(CONSEGNA 1):
Rispondi alle seguenti domande sull'articolo.
(a) Quanti consiglieri mancavano dall'Aula?
(b) A quale partito appartiene Sergio Milia?
(c) Quale scelta ha fatto la presidente Claudia Lombardo?
(CONSEGNA 2): Aggiorna le voci dalla riga che contiene "I will 142,115." fino alla fine delle voci, estremi inclusi, sostituendo "Toggle" con "Switch" e lasciando invariato tutto il resto. Riporta soltanto queste righe.
------ ARTICOLO
Legge elettorale: a bocciare la doppia preferenza di genere anche una parte dell’opposizione, protetta dal voto segreto.

Resta invalicabile la cortina del voto segreto. Ma sulla doppia preferenza di genere, bocciata ieri sera dal Consiglio regionale, arrivano le bombe. Fuoco amico e spari trasversali. Di tutto un po’, insomma. Resta il fatto che qualche certezza in più si raccoglie, a cominciare dagli assenti: dall’Aula mancavano cinque consiglieri, di cui tre sono anche assessori. E cioè Oscar Cherchi (Pdl), Sergio Milia (Udc) e Antonello Liori (Fratelli d’Italia). Poi: con le sei donne dell’Assemblea non ha fatto squadra la presidente Claudia Lombardo (Sardegna è già domani) che ha scelto l’astensione (ma lo fa sempre, e per tutto).
------------
------ MATERIALE FORNITO
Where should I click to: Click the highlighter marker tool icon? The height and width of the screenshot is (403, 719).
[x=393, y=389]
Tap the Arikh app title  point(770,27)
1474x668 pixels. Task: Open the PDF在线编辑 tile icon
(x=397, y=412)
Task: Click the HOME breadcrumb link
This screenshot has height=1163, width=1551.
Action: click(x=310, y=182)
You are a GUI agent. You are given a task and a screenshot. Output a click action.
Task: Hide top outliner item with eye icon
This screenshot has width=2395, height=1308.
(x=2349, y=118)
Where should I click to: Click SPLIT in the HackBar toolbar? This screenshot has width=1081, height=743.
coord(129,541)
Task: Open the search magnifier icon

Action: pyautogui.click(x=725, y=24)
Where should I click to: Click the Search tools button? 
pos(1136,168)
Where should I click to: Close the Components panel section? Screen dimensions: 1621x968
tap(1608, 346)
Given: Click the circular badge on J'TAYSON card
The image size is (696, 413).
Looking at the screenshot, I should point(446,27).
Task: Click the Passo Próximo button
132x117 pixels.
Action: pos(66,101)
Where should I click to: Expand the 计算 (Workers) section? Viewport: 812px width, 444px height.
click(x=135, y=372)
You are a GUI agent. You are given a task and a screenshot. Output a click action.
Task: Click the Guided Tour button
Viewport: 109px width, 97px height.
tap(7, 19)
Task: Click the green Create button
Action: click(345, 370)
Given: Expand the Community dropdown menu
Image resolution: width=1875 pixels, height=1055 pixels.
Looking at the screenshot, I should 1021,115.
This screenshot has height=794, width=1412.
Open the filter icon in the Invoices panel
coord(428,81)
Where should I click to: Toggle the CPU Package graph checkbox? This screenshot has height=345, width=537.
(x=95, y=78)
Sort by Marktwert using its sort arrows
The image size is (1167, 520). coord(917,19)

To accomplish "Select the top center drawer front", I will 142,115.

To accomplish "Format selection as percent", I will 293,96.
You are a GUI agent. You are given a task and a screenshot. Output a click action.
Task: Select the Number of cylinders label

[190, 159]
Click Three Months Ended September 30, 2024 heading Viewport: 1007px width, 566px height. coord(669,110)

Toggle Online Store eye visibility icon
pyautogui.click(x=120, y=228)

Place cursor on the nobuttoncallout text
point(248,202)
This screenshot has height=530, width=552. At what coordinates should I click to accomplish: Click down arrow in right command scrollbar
------------
(RISPOSTA COMPLETA 1):
(a) Cinque consiglieri.
(b) All'Udc.
(c) L'astensione.

(RISPOSTA COMPLETA 2):
To accomplish "Select the top center drawer front", I will 142,115.

To accomplish "Format selection as percent", I will 293,96.
You are a GUI agent. You are given a task and a screenshot. Output a click action.
Task: Select the Number of cylinders label

[190, 159]
Click Three Months Ended September 30, 2024 heading Viewport: 1007px width, 566px height. coord(669,110)

Switch Online Store eye visibility icon
pyautogui.click(x=120, y=228)

Place cursor on the nobuttoncallout text
point(248,202)
This screenshot has height=530, width=552. At what coordinates should I click to accomplish: Click down arrow in right command scrollbar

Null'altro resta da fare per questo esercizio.